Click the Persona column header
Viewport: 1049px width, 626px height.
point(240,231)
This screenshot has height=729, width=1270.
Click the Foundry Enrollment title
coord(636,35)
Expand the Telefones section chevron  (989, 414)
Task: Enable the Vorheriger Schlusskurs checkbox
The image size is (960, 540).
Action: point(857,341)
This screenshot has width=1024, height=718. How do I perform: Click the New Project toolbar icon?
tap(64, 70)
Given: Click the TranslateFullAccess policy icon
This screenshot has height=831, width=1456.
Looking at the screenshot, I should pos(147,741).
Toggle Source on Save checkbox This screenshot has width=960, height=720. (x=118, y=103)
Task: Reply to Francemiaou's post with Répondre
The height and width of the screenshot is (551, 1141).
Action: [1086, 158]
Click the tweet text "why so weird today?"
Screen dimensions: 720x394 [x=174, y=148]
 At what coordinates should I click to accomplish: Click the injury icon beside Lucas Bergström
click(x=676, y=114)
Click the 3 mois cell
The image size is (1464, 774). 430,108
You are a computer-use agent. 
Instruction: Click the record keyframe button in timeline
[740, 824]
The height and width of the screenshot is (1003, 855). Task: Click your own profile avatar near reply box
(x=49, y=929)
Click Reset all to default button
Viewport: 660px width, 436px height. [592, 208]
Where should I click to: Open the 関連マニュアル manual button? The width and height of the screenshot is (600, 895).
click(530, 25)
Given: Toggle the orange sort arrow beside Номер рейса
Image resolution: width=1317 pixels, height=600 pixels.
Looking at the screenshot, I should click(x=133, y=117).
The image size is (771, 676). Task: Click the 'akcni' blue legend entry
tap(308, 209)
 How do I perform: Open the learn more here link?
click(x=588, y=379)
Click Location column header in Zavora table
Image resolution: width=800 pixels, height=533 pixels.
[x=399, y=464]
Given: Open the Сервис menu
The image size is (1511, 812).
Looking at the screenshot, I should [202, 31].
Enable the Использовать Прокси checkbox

▸ **Exercise**: Count each line of the listing above that holds the string "column", and state that count without anything added.

▸ **Your solution**: 2